A Chemistry Problem Solved:

After many attempts to shake up the roster in the hopes of achieving some chemistry, Brian Burke may have finally crafted something special. The top unit of Kessel, Bozak, Lupul, Liles, and Phaneuf all Brian Burke additions have been spectacular. It all begins with Tyler Bozak’s prowess in the faceoff circle (although only 50.4% now) has allowed the team to start with the puck and set up shop more often than not. Lupul’s net presence has allowed for shots from the blue line to create scrambles in front of the net, using his large frame Joffrey Lupul has had many a opportunity to bang in a loose puck as a result. Phil Kessel’s versatility along the half wall is becoming very apparent as the season continues, a right handed shot lining up on the left half wall, Kessel has the option to shoot or pass to anybody on his unit, a threat that cannot be dismissed by opposing penalty killers. The emergence of Dion Phaneuf and John-Michael Liles as a tandem on the blue line has been quite spectacular, as Liles becomes more familiar with Dion’s tendencies this combination will only continue to improve, a slick passer, Liles is the perfect complement to a defenseman with a shot like Phaneuf’s. To his credit, Liles has a great shot of his own and is often in position to receive a one time from either Phaneuf or Kessel.

The Entry to Greatness:

          A problem that plagued the Leafs man advantage unit last season was the clubs inability to enter the zone efficiently and set up their powerplay. In past seasons fans watched the Leaf players try to carry the puck in on their own, defenseman or forward, one player would try to get by everyone often resulting in nothing. Fans watched players dump pucks hopelessly into a corner only to have the other team recover and clear the zone with ease.

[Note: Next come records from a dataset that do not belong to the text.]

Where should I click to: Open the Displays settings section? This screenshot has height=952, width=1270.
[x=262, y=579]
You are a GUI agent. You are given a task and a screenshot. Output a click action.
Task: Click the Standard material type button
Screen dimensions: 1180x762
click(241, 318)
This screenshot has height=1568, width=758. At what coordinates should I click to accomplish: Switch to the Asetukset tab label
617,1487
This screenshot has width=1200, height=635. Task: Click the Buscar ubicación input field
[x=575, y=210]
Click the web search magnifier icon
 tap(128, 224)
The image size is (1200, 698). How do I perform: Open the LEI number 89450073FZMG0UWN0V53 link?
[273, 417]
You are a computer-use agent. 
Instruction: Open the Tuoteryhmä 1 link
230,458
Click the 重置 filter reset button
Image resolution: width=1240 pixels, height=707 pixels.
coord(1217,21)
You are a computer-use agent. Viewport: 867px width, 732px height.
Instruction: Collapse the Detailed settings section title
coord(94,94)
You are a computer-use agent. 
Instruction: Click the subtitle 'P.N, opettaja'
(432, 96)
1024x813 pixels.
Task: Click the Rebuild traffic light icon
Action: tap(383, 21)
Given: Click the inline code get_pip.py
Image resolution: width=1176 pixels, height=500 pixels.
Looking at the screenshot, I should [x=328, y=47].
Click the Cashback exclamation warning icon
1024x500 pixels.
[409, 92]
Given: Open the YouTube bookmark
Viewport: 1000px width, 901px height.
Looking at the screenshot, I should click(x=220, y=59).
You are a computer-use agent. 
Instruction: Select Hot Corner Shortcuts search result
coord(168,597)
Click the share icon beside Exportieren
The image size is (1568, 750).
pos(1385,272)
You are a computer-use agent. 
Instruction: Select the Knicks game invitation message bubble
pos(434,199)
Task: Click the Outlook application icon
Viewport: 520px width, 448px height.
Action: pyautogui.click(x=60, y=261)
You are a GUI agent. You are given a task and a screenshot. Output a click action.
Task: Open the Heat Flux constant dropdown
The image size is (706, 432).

          This year has been something refreshing and quite entertaining to watch. The buds entry is no longer shameful to watch. The incredibly simple yet genius method is like a gift from the hockey gods. The entry appears similar to a long snap to a punter in football; a player (usually a defenseman) will carry the puck up the ice and once he approaches the other teams blue line will drop it back to a forward behind him charging up the ice with speed. This is most notably effective when a quick player like John-Michael Liles backs a team off with his own speed only to drop the puck back to an explosive player like Kessel flying up the middle. The player with the puck often enters with ease to the surprise of opposing penalty killers and awaits his teammates to catch up. The play is simple and incredibly effective, and it’s rarely nulled by other teams. Unless teams figure out a way to snuff out this effective entry, the Leafs will continue to gain offensive zone time and continue to be effective on the powerplay.


          While it would be a bold prediction to say the Leafs will finish first in the NHL on the powerplay, it is incredibly realistic it will remain in the top 5 in the league. With a fantastic first unit, and a fairly effective second unit there will always be a legitimate scoring threat on the ice with a Leafs man advantage, something that couldn’t be said last season. Barring any changes in the way opposing teams approach the PK, the Leafs simple entry plan will continue to allow them to be successful in the future.

          My personal prediction for the Leafs this season relies more on their PK than PP, if the Leafs can manage to get into the top 20 on the PK, they make the playoffs. If the Leafs PK doesn’t improve, we may be looking at another high draft pick (at least we have it this time around) J.